The demographic and socio-economic characteristics of the sample are presented in Table 2. Fifty-five percent of the respondents were women and the respondents’ average age was 49 years. Respondents had to be 18 years or older to be allowed to participate in the survey. Most respondents (45 %) fall in the age group 40–60 years. About 45 % of the respondents had children. The average household size was 2.6, which is slightly higher than the national average of 2.3 (Statistics Netherlands 2007). Average disposable household income was 2,380 euro per household per month, which is more or less the same as the national average of 2,335 euro per household per month (Statistics Netherlands 2007). Half of the sample had a college, university or higher professional education degree. Two thirds owned the house in which they lived, a third rented. As expected, household income and house ownership are significantly correlated (Pearson r = 0.465; p < 0.001). Due to the study’s geographical focus on rivers and coast line, the spatial distribution of the sample was skewed. The sample was, however, representative for the country as a whole based on household composition and income. Younger and lower educated people were somewhat underrepresented.
Table 2

Demographic and socio-economic characteristics of the whole sample (n = 800)

Sample characteristic


Share male respondents (%)


Average respondent age (years)


Average household size


Percentage households with children


Percentage higher educated


Average net monthly household income (€)


Percentage house owner


Household perception of the climate change induced flood risks was of particular interest here. A number of indicators and measurement scales were used in the survey for risk perception and attitudes (Fig. 3). Flood risk perception was measured on a semi-itemized measurement scale from zero (no risk at all) to ten (extremely high risk) and compared to other risky events and activities, including smoking, driving a car, flying, sunbathing and a terrorist attack. Sixteen percent of the sample had been personally affected by one or more floods in the past, while 21 % had been evacuated due to flooding or the risk of flooding. A distinction was made between respondents living inside and outside designated flood disaster zones along the main rivers and respondents living along the coast. Flood experience was lower along the coast (12 %) than along the rivers (20 %). Evacuation experience was very high in the potential flood disaster zones (46 %) compared to households living along the coast (3 %) or outside flood disaster zones along the rivers (21 %).
Fig. 3

Indicators of average flood risk perception, safety, fear of flooding and trust in flood emergency plans in different flood risk zones for the whole sample (n = 800). Explanatory notes: Flood risk perception and fear are measured on a scale from 0 to 10 (0 = no risk/fear at all; 10 = extremely high risk/fear) and safety and trust on a scale from 0 to 4 (0 = not safe/no trust at all; 4 = very safe/complete trust)

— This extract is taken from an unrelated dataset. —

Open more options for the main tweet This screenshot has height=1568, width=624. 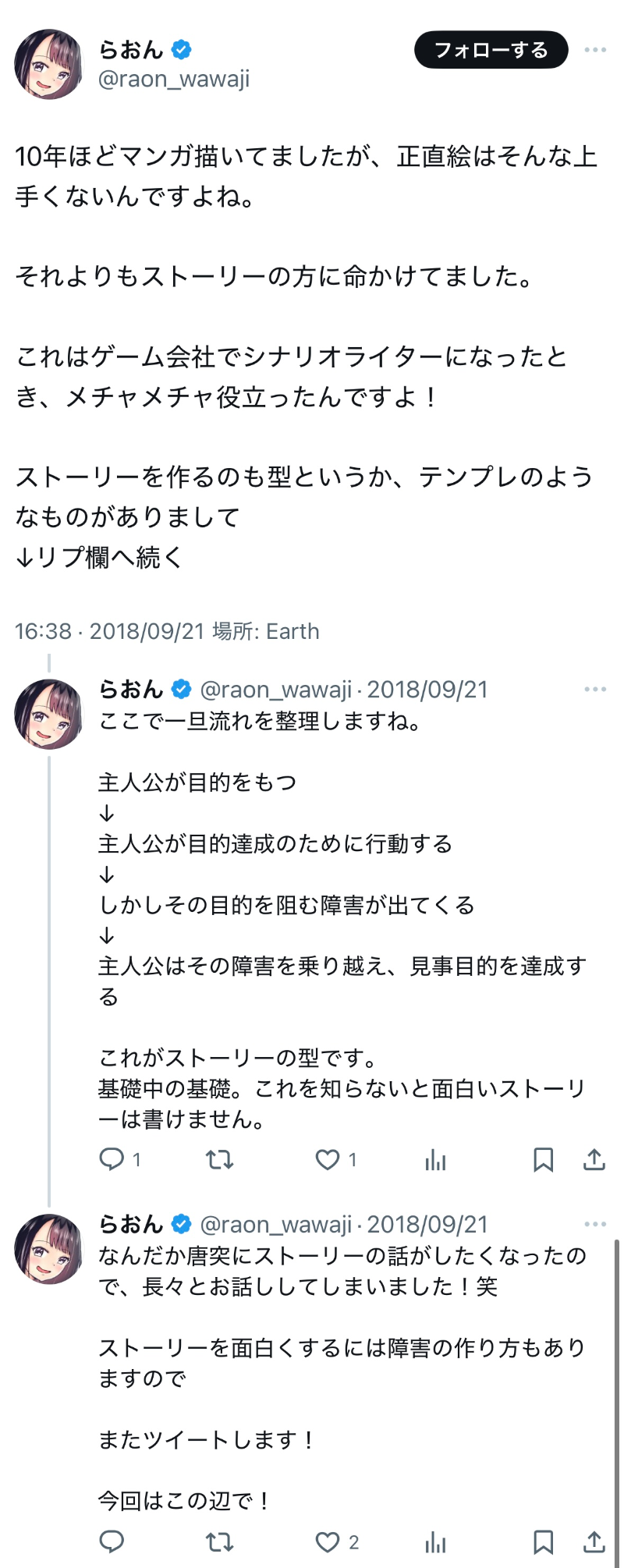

The observed differences for flood risk perception in Fig. 3 between the three sub-samples are statistically significant at the 5 % level.4 Public flood risk perception was highest in the potential flood disaster zones and lowest along the coast conform current flood safety standards. Across all sub-samples, a third of the respondents perceived climate change induced flood risks as riskier than or equally risky as the other risks they faced in their daily life. Relative risk perception (measured as the score between 0 and 10 for flood risk perception divided by the average score for other risk events) was the same along the coast and the rivers, but as expected higher in the potential flood disaster zones where 45 % of the sample rated flood risks higher than all the other risks summed together.

Public feelings of safety from flooding were also significantly lower in the designated flood disaster zones compared to coastal and other river areas. The difference between the latter two (coast and river) is not statistically significant. Differences between the scores for fear of floods in Fig. 3 are not statistically significant between the three sub-samples. Households living along rivers inside and outside flood disaster zones trusted existing emergency plans significantly more than households living along the coast. Five percent of the entire sample had no trust whatsoever in existing flood emergency plans. Almost 30 % of the whole sample did not know whether a flood disaster emergency plan existed for the area where they live. Another interesting detail is that almost 15 % of the sample believed that they were insured against flood damage even though such insurance does not exist in the Netherlands.

Finally, significant flood risk perception differences were found between men and women, and for higher and lower educated and income earning groups. Women rated the risk of flooding significantly higher than men, and lower educated and lower income groups also perceived flood risks significantly higher.5 Similarly, lower educated and lower income groups felt less safe from flooding than higher educated and higher income groups.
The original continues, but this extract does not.